> Consigne 1: Modifiez les premières lignes des enregistrements en remplaçant « screenshot » par « image », sans rien changer d'autre. Commencez au début des enregistrements et arrêtez-vous après la ligne qui contient « click(x=624, y=239) ».

> Extrait fourni:
Le texte Mt 28, 16 – 20
Au temps de Pâques, les Onze disciples s’en allèrent en Galilée, à la montagne où Jésus leur avait ordonné de se rendre. Quand ils le virent, ils se prosternèrent, mais certains eurent des doutes. Jésus s’approcha d’eux et leur adressa ces paroles : «Toute autorité (1) m’a été donnée au ciel et sur la terre. Allez donc ! De toutes les nations faites des disciples, baptisez-les au nom du Père, et du Fils, et du Saint Esprit (2). Et apprenez-leur à garder tous les commandements que je vous ai donnés. Et moi, je suis avec vous tous les jours jusqu’à la fin du monde. »
(1) Le missel traduit : « tout pouvoir ». Le mot « pouvoir » induit ce qui vient de l’extérieur et qui écrase. Par contre « autorité » vient du latin ‘augere’ qui veut dire ‘augmenter’. L’autorité devrait donc être : ce qui augmente, ce qui fait grandir...
(2) Le grec dit plutôt ceci : baptisez-les ou immergez-les vers le Père, le Fils et l’Esprit Saint. On pourrait donc traduire : immergez-les en vue d’entrer dans la communion du Père, du Fils et de l’Esprit Saint.
L’homélie
Chacun(e), nous avons notre petite idée sur Dieu, même si nous savons que nul ne l'a jamais vu. Cette petite idée sur Dieu, nous ne l’avons pas trouvée tout seul. D'où vient-elle ? Elle vient souvent de nos parents ou de maîtres spirituels, mais surtout, pour ceux qui l'ont fréquenté, du petit Catéchisme. Ce petit Catéchisme étudié par cœur pendant toute l'école primaire. Avec comme point d’orgue : la profession de foi. Bien souvent, il est resté viscéralement ancré en nous. Certains le connaissent encore par cœur... Mais il y a un hic !

> Entrées de désignation de mots et d'éléments:
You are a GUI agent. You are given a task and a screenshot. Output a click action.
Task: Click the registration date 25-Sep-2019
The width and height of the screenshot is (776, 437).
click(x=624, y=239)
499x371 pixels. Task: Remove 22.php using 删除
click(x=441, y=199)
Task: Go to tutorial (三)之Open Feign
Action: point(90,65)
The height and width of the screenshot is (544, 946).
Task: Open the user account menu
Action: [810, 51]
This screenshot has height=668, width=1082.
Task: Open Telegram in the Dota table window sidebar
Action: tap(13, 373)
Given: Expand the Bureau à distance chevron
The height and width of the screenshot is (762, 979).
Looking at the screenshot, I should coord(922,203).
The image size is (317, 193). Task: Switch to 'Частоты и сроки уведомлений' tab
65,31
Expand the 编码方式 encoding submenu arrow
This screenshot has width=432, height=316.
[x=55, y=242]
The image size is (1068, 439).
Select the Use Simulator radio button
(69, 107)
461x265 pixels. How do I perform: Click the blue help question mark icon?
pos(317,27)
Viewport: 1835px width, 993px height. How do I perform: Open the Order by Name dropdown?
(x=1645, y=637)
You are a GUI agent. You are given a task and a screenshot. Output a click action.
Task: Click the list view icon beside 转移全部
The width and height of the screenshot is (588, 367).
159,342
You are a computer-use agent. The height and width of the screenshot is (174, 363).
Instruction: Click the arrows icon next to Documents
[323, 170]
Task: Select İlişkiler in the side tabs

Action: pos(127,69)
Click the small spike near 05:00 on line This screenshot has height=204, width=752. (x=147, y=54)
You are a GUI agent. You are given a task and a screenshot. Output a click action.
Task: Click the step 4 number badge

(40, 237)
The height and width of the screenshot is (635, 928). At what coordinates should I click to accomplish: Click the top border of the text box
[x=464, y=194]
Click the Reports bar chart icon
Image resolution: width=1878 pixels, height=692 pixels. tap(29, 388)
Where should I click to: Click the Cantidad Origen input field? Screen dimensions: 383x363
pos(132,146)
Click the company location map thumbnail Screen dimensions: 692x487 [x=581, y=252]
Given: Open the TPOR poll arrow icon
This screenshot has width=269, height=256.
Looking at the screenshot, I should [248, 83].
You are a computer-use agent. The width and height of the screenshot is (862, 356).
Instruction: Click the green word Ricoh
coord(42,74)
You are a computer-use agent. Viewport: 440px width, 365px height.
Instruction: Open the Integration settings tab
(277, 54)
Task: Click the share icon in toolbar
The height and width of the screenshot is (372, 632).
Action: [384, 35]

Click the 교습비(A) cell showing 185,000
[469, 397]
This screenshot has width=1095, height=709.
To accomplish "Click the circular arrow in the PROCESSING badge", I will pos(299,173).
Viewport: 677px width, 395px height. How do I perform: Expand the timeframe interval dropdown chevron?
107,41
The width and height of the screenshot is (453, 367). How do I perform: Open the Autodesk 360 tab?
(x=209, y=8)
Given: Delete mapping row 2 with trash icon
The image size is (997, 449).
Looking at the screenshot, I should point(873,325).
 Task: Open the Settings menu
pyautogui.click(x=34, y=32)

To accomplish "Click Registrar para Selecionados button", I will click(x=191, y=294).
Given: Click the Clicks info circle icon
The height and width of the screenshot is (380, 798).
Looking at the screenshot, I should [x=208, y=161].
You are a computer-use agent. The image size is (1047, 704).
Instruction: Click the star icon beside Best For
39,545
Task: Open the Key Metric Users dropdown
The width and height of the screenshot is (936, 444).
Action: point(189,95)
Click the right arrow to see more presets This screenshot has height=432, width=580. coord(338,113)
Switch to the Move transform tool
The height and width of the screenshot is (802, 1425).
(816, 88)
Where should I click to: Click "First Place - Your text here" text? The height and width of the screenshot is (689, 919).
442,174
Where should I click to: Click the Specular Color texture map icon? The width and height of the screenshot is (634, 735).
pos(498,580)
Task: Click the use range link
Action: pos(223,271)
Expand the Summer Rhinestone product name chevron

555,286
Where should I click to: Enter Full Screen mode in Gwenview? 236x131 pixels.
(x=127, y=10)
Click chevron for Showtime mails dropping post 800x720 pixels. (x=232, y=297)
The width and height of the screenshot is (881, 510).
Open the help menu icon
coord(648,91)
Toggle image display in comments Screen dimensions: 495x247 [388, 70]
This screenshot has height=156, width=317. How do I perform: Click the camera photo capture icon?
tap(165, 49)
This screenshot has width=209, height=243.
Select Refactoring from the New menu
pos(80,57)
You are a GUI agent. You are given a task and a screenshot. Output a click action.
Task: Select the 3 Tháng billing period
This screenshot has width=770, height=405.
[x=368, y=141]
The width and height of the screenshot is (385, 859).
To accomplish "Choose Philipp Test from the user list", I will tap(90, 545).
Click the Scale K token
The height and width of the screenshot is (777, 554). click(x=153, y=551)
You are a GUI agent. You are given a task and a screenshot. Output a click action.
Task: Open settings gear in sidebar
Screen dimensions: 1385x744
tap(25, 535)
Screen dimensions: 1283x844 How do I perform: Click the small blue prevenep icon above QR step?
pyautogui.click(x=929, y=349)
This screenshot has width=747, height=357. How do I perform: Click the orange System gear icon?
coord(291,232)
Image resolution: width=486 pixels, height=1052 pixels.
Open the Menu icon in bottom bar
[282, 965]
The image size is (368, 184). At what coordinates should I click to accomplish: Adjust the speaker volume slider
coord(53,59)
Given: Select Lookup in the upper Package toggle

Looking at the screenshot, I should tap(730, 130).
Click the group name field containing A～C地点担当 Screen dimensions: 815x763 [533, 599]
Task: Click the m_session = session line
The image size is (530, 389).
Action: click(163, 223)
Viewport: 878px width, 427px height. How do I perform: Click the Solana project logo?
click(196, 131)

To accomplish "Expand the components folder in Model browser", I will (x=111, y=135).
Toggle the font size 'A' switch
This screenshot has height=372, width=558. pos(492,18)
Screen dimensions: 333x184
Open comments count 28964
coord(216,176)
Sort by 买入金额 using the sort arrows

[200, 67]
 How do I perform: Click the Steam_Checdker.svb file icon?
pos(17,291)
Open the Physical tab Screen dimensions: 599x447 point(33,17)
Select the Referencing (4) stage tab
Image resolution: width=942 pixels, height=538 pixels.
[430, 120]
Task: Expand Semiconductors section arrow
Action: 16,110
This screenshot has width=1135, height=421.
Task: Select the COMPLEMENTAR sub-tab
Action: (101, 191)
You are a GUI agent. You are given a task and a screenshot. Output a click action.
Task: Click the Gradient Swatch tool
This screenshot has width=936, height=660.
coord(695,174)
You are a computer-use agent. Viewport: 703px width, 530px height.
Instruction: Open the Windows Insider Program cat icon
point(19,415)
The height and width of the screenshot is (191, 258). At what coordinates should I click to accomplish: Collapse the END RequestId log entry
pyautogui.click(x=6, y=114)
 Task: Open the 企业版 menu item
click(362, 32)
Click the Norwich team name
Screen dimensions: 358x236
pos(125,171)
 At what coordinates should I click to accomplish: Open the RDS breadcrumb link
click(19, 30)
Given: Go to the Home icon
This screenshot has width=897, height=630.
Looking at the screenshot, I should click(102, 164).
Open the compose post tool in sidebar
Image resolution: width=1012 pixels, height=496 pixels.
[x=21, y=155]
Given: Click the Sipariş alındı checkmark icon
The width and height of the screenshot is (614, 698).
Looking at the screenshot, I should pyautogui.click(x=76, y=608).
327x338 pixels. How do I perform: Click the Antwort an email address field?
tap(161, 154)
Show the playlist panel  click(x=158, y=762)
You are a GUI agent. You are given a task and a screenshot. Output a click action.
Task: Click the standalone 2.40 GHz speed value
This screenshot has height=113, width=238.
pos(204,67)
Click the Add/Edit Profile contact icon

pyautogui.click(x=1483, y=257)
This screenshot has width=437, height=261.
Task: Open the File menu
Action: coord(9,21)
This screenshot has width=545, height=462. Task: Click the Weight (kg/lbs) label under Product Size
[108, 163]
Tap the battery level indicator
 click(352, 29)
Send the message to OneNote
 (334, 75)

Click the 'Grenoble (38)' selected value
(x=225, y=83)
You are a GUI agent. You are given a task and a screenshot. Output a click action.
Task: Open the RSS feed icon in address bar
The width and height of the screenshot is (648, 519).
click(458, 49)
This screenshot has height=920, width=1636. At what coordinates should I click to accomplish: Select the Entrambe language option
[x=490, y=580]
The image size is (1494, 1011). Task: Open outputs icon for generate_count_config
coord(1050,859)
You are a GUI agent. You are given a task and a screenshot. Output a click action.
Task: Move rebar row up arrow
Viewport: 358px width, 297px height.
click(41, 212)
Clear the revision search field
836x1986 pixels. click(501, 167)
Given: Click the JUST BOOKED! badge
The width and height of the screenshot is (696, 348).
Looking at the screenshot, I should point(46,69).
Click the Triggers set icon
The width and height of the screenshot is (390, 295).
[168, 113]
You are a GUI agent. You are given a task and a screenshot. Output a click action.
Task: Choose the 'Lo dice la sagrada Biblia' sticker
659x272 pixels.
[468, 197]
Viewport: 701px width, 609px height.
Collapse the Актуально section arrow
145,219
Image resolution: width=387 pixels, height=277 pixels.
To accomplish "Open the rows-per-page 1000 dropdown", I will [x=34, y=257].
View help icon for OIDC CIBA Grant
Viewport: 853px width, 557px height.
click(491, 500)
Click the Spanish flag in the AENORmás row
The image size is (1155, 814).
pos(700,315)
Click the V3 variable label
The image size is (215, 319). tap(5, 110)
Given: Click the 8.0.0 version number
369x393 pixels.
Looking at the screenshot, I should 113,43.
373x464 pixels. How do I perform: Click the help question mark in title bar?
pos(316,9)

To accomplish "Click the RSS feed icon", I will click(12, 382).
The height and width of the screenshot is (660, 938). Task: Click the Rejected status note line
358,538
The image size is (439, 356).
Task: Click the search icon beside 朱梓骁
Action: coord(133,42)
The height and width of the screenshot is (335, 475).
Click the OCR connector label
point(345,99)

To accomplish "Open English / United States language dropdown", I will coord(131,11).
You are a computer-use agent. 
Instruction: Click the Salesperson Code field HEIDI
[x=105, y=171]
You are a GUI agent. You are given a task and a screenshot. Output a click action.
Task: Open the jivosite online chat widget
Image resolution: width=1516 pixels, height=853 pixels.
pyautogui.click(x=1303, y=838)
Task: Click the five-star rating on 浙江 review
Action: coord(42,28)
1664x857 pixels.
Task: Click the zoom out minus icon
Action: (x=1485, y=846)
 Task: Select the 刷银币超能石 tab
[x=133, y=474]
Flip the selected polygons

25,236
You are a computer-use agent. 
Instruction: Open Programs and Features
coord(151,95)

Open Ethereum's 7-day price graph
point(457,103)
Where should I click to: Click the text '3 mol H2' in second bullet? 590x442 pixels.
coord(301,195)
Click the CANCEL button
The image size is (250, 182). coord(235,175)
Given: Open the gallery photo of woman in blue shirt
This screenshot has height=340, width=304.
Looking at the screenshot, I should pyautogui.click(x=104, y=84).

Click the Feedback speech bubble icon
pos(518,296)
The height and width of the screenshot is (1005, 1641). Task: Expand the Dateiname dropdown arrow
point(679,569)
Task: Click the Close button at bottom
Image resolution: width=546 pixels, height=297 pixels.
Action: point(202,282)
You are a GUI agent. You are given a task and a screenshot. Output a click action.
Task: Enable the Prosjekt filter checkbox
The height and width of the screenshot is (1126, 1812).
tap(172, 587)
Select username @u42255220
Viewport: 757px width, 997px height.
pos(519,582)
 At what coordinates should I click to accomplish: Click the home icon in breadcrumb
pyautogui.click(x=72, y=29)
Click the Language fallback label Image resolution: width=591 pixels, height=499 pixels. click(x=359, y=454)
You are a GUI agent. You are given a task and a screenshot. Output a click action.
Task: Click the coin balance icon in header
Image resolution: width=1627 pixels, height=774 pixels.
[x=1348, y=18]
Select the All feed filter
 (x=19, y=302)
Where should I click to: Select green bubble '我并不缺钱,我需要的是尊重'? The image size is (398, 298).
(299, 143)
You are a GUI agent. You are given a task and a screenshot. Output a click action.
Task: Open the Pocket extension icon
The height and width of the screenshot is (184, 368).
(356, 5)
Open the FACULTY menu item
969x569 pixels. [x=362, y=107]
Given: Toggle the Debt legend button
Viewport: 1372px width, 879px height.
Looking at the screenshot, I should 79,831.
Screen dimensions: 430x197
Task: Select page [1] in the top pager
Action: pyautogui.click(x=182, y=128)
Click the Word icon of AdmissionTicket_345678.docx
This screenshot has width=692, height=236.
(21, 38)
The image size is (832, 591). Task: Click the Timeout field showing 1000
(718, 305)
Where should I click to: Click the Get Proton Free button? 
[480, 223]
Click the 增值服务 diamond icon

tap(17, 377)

> Consigne 2: Selon l'homélie de l'extrait fourni, d'où vient notre petite idée sur Dieu ? Énumérez toutes les origines citées.

> Résultat attendu 1:
You are a GUI agent. You are given a task and a image. Output a click action.
Task: Click the registration date 25-Sep-2019
The width and height of the image is (776, 437).
click(x=624, y=239)

> Résultat attendu 2:
- nos parents
- des maîtres spirituels
- le petit Catéchisme